The Joplin Globe, Joplin, MO

Opinion

February 5, 2013

Phill Brooks, columnist: Words of caution about second-term governors

JEFFERSON CITY, Mo. — Listening to Gov. Jay Nixon’s State of the State address, I was reminded of a conversation I had with Gov. Mel Carnahan shortly after he began his second term as governor.

There have been just five two-term governors in Missouri history. Prior to the election of Warren Hearnes in 1968, Missouri’s Constitution limited governors to a single term, effectively making them lame-duck leaders the day they took office.
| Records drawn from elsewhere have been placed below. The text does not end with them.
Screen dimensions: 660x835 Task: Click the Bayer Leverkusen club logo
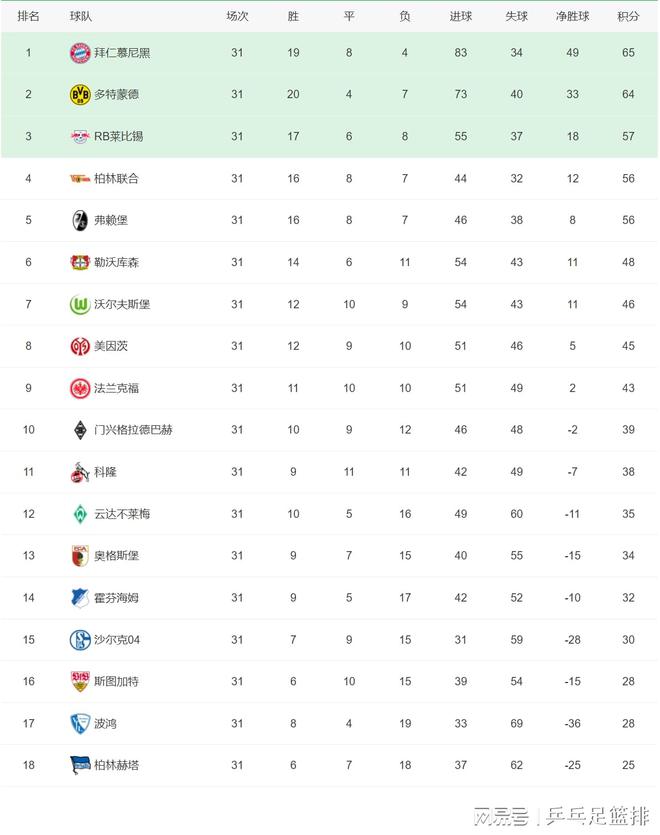click(80, 262)
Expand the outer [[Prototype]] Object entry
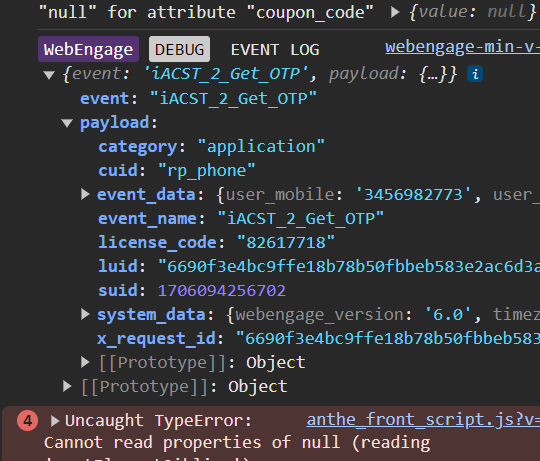Image resolution: width=540 pixels, height=461 pixels. tap(67, 386)
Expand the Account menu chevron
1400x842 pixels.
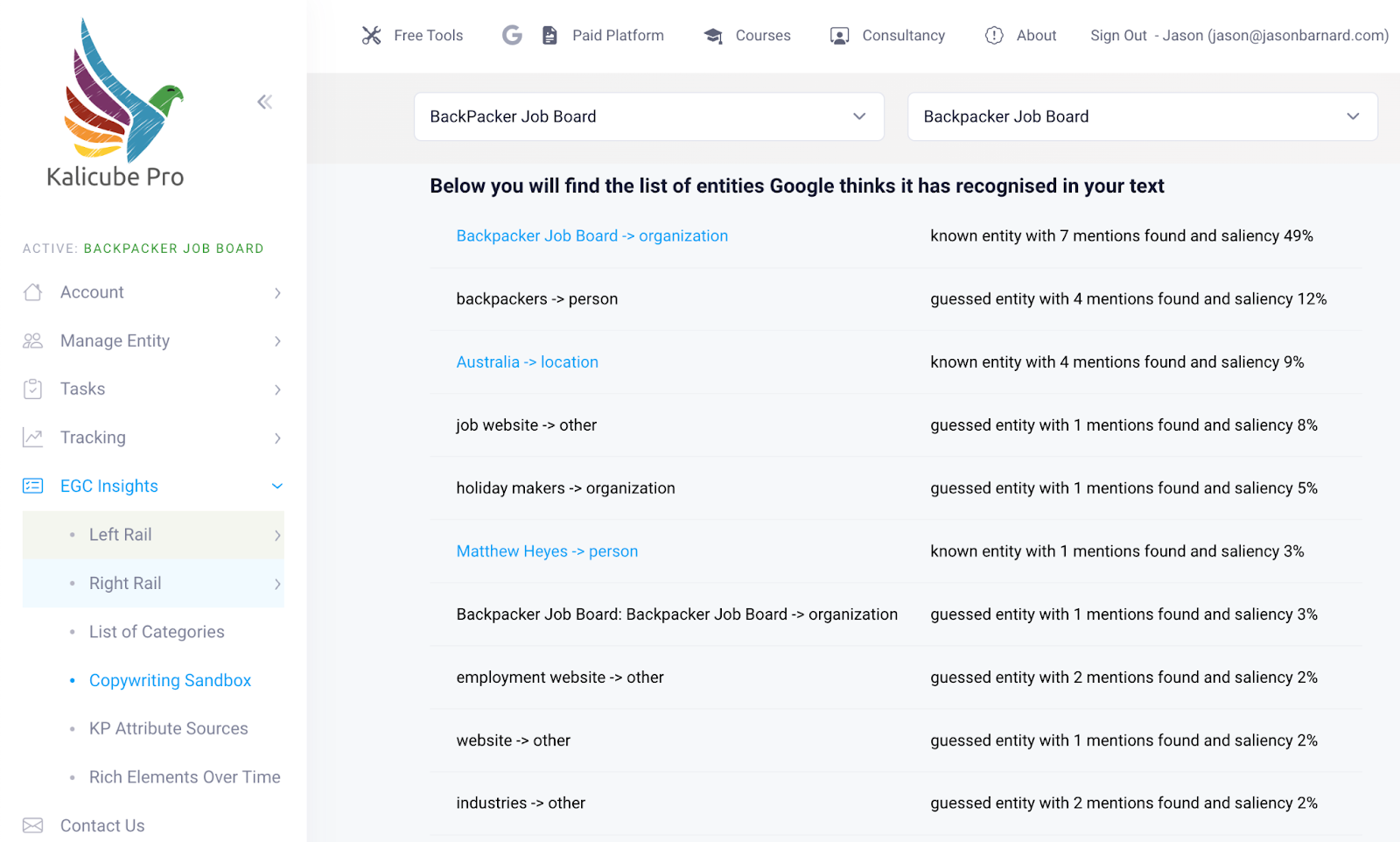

For his second term, Jay Nixon presented to lawmakers the broadest agenda he has offered as governor — with proposals to expand Medicaid, lengthen the school year, ease environmental regulation over business and expand mental health care services. He even threatened to go to the voters if lawmakers refused his demands for campaign contribution limits.

It was a sweeping legislative package for a governor who had been relatively constrained in legislative proposals during his first term.

I was reminded of my conversation with Carnahan because he spoke about the dangers of being too aggressive in a second term, citing what he saw happen to Hearnes.

In his first term, Hearnes had pushed through one of the most sweeping agendas in the state’s history. He dramatically expanded the state’s higher education system, brought mental health care into the 20th century and oversaw construction of the state’s four-lane highway system.

Re-elected in 1968, Hearnes sought to continue that progressive and aggressive approach. He got a major income tax increase passed, but the Senate’s president pro tem, Earl Blackwell, promptly launched a referendum campaign that led to voters turning it down.

That did not stop Hearnes. He called the legislators back into a special session to pass it again. Lawmakers had no real choice. The budgets Hearnes had pushed through the legislature to finance his programs had left the state broke.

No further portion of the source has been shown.